How to grep '*' in unix korn shell - shell

I'm trying to find something in a file with a pattern using the '*' but is not working, any idea how to do this?
this is what I'm trying to do:
grep "files*.txt" $myTestFile
is not returning anything, it's suppose that "*" should be all.

By default, grep doesn't support extended regular express, but grep -E or egrep do.
egrep "files.*\.txt" $myTestFile
or
grep -E "files.*\.txt" $myTestFile
In addition, three variant programs egrep, fgrep and rgrep are available. egrep is the same as grep -E. fgrep is the same as grep -F. rgrep is the same as grep -r. Direct
invocation as either egrep or fgrep is deprecated, but is provided to allow historical applications that rely on them to run unmodified.
Matcher Selection
-E, --extended-regexp
Interpret PATTERN as an extended regular expression (ERE, see below). (-E is specified by POSIX.)
-F, --fixed-strings
Interpret PATTERN as a list of fixed strings, separated by newlines, any of which is to be matched. (-F is specified by POSIX.)
-G, --basic-regexp
Interpret PATTERN as a basic regular expression (BRE, see below). This is the default.
-P, --perl-regexp
Interpret PATTERN as a Perl regular expression (PCRE, see below). This is highly experimental and `grep -P` may warn of unimplemented features.

If you only want to match the exact string files*.txt, that would be:
# match exactly "files*.txt"
grep -e "files[*][.]txt" "$myTestFile"
...or, more simply put using fgrep to match only the exact string given:
# match exactly "files*.txt"
fgrep -e 'files*.txt' "$myTestFile"
[*] defines a character class with only a single character -- the * -- contained, and thus matches only that one character.

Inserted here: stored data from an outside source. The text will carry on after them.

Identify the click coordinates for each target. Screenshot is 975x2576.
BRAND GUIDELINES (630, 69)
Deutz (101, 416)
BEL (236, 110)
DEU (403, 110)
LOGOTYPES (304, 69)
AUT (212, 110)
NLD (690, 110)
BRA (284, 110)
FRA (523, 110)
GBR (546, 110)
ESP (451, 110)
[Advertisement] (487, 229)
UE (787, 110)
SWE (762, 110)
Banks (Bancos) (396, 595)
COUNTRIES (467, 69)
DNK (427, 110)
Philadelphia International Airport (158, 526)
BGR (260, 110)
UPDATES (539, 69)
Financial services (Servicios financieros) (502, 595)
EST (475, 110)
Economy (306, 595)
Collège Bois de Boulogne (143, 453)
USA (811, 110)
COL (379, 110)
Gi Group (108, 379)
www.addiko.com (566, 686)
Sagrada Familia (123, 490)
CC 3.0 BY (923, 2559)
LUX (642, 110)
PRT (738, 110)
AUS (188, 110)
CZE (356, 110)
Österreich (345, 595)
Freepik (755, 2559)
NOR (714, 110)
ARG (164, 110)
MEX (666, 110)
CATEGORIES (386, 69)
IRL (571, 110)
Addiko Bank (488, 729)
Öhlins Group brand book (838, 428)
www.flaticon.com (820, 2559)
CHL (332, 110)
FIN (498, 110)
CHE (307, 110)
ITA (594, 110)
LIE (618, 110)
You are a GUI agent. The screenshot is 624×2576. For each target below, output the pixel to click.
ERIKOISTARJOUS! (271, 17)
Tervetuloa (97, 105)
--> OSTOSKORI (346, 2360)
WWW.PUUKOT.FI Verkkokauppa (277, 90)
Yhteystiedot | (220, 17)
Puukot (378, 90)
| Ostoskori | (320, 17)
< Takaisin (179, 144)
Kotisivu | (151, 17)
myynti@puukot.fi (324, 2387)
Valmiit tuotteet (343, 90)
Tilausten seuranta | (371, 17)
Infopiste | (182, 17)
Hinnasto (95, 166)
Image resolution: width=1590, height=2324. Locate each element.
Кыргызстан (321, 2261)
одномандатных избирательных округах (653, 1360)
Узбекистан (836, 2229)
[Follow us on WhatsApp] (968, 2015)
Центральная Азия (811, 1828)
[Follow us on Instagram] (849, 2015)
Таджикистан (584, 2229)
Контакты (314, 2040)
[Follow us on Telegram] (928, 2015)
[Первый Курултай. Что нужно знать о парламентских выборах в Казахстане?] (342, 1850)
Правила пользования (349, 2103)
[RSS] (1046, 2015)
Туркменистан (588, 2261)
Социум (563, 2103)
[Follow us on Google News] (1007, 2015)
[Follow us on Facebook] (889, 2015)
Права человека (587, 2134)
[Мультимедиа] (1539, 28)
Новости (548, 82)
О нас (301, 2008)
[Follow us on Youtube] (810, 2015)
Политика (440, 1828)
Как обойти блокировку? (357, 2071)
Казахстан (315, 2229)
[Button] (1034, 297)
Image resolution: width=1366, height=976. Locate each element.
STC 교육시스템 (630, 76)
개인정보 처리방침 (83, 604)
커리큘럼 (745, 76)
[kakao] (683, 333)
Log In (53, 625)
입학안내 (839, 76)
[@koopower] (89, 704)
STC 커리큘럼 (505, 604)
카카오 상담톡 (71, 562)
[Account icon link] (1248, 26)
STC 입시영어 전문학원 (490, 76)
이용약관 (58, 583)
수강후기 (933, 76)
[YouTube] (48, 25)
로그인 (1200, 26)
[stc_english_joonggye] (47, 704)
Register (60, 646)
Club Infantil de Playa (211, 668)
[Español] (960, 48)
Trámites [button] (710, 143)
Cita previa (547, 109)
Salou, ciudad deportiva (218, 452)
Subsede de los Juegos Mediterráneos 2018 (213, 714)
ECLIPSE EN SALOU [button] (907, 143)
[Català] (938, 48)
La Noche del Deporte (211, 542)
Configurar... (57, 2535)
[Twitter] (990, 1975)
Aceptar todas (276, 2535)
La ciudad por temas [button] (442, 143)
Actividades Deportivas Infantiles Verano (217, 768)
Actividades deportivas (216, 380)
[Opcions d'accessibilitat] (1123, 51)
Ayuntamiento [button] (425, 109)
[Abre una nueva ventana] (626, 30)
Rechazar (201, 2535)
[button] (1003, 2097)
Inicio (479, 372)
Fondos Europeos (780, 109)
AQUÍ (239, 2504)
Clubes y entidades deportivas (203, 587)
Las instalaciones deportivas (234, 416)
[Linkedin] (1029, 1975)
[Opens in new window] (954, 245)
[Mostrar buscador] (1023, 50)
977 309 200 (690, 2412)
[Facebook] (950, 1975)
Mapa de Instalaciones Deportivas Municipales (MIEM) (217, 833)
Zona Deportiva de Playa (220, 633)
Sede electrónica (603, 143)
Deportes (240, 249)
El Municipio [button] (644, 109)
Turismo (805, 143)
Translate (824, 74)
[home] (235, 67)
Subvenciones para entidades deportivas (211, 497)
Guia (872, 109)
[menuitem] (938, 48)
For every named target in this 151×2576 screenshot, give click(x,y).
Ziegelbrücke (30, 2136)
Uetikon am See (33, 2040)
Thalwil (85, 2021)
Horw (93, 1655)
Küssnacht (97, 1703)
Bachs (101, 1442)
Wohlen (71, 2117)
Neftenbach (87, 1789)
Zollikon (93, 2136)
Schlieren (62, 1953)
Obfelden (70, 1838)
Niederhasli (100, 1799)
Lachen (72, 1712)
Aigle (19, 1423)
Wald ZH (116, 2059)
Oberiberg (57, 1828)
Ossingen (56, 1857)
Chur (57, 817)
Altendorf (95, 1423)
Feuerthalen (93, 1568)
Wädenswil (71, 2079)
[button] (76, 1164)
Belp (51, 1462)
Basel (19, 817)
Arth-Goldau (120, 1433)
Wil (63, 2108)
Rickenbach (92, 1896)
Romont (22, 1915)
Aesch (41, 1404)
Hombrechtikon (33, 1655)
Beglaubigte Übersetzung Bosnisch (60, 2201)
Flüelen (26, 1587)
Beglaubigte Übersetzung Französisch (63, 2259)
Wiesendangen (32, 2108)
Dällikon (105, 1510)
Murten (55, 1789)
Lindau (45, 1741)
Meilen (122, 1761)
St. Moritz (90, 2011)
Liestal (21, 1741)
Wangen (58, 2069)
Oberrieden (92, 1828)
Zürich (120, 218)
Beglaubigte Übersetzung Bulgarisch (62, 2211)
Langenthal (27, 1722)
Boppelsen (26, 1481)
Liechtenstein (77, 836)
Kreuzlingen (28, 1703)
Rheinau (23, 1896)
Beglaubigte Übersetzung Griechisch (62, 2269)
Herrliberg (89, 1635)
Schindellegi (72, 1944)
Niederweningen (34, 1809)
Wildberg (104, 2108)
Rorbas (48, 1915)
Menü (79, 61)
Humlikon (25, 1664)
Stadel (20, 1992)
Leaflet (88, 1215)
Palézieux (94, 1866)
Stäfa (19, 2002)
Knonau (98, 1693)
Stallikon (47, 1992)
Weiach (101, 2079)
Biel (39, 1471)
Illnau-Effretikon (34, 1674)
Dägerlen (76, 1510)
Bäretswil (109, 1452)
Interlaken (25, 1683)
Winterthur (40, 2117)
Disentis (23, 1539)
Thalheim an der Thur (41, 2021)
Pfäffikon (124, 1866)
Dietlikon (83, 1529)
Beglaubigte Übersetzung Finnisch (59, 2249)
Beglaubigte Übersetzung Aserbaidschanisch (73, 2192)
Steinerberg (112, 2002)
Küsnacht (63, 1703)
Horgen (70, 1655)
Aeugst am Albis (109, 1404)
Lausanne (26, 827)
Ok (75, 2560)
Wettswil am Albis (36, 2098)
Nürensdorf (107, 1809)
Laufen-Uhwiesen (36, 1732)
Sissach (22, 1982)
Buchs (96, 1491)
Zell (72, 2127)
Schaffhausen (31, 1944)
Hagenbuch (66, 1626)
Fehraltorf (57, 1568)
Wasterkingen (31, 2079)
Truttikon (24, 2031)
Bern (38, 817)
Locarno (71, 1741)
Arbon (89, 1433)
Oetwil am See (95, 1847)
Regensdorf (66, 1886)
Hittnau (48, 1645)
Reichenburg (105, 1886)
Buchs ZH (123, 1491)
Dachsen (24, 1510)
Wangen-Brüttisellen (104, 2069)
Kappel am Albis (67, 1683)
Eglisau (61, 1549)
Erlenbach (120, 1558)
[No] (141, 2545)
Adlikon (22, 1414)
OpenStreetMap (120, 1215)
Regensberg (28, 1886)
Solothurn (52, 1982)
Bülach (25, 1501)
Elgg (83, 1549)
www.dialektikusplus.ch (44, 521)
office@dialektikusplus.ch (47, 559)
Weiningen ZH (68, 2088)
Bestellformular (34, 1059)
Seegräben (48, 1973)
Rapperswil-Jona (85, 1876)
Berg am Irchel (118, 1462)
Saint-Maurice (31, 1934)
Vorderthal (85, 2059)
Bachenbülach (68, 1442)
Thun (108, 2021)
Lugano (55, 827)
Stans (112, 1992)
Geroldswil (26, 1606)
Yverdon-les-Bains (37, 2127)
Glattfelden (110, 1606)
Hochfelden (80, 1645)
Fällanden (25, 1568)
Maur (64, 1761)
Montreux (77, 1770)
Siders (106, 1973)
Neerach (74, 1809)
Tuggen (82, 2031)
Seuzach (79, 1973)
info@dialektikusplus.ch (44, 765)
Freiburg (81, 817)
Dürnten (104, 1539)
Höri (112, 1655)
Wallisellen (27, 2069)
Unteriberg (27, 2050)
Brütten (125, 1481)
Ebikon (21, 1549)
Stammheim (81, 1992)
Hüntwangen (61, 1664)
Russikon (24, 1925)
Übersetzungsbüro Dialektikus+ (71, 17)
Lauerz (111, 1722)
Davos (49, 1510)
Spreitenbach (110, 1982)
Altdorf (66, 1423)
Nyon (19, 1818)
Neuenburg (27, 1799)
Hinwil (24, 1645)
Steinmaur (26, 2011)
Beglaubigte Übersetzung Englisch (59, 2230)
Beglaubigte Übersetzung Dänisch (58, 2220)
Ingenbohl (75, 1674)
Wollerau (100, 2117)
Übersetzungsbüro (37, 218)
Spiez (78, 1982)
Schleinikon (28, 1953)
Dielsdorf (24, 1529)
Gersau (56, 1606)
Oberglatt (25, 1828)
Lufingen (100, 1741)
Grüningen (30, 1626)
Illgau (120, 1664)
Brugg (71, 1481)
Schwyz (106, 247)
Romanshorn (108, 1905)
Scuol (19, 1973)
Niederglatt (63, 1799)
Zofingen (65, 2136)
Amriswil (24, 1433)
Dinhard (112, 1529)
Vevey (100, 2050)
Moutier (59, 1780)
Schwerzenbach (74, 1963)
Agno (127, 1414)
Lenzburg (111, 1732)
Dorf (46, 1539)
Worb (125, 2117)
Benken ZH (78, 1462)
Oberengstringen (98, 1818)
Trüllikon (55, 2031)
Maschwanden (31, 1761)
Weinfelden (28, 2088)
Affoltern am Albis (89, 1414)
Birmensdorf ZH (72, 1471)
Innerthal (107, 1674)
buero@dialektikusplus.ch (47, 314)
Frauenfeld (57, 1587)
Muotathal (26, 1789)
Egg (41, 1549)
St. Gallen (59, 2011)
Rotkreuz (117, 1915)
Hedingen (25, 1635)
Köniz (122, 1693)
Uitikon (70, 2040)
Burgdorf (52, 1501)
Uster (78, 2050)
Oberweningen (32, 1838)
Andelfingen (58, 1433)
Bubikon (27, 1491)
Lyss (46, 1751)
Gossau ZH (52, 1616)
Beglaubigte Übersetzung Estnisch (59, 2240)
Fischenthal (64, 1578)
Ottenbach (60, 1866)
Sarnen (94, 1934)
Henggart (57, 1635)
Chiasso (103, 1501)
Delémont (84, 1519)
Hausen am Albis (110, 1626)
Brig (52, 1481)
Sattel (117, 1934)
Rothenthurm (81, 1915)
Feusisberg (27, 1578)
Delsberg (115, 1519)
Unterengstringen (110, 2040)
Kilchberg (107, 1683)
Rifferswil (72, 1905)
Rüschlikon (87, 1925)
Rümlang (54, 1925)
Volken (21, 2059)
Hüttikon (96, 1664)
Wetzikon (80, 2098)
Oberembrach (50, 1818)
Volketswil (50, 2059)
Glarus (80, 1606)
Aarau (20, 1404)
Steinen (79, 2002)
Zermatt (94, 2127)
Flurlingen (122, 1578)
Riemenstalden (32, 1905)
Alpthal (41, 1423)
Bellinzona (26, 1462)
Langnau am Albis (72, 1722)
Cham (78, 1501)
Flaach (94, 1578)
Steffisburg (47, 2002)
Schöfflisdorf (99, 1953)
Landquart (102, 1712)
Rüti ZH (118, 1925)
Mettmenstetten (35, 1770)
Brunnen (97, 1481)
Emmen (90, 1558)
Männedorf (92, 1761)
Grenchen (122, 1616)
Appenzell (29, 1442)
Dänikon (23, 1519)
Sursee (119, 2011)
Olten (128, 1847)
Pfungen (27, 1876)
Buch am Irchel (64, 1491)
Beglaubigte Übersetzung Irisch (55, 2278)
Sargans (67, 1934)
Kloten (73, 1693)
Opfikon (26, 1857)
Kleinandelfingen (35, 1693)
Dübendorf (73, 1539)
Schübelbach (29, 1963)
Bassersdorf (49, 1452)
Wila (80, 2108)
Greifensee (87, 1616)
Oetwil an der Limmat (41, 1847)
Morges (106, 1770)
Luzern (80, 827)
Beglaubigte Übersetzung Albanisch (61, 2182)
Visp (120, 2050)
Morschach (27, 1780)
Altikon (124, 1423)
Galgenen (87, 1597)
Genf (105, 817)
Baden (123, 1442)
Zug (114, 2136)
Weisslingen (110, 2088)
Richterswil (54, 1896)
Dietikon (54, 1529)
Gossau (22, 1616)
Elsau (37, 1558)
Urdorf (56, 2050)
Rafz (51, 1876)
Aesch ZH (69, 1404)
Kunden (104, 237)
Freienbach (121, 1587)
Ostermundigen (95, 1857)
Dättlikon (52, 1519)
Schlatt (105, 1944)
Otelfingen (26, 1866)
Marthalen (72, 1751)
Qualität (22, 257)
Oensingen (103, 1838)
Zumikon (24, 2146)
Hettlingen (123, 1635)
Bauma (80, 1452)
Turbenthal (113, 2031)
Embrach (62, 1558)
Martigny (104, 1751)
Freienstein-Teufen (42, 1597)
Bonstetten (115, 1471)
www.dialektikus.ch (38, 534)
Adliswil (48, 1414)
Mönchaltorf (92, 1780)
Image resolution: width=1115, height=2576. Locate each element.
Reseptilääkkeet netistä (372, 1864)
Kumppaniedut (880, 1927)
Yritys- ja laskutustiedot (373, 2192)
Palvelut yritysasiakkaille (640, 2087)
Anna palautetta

Backslash-based escaping is also possible, but can have different meanings in different contexts and thus is less reliable.
If you want to match any line that contains files, and later .txt, then:
# match any line containing "files" and later ".txt"
grep -e "files.*[.]txt" "$myTestFile"
.* matches zero-or-more characters, and is thus the regex equivalent to the glob-pattern *. Likewise, whereas in a glob pattern . matches only itself, in a regex . can match any character, so the . in .txt needs to be escaped, as in [.]txt, to prevent it from matching anything else.

Related

Why does the second grep command not work?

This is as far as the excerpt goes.